- EXERCISE INSTRUCTIONS -
Copy exactly the lines of the data below that run from the line holding "You are a computer-use" through the line holding "Instruction: Tap Ken Dilanian's small avatar", both ends included.

- STUDY MATERIAL -
• • •

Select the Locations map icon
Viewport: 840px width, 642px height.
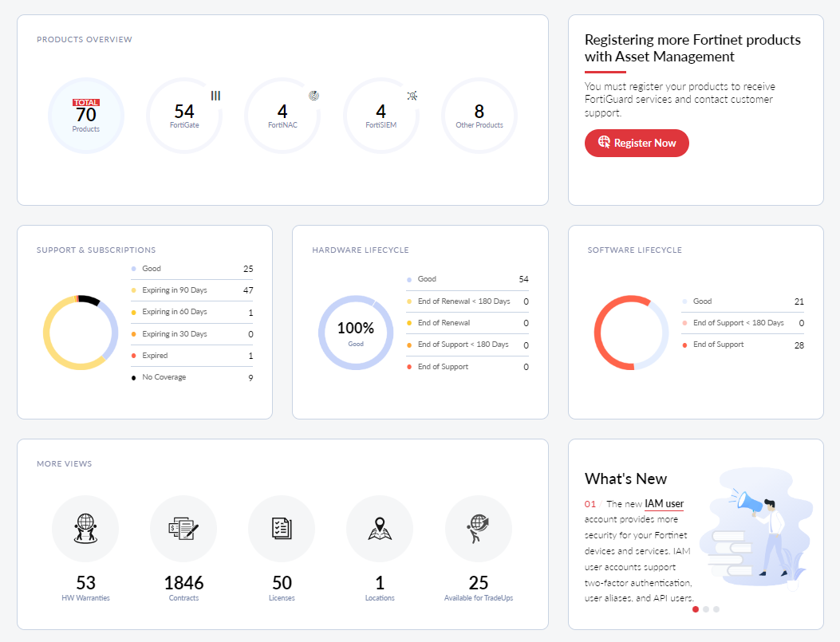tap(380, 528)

• • •

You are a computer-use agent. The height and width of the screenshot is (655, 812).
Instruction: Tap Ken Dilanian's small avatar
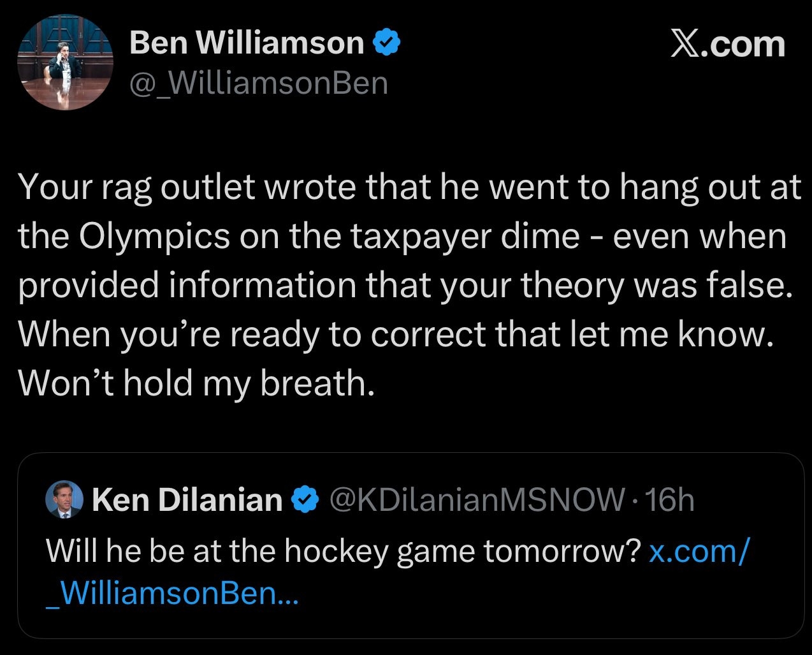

• • •

- RESULT OF THIS EXERCISE -
You are a computer-use agent. The height and width of the screenshot is (655, 812).
Instruction: Tap Ken Dilanian's small avatar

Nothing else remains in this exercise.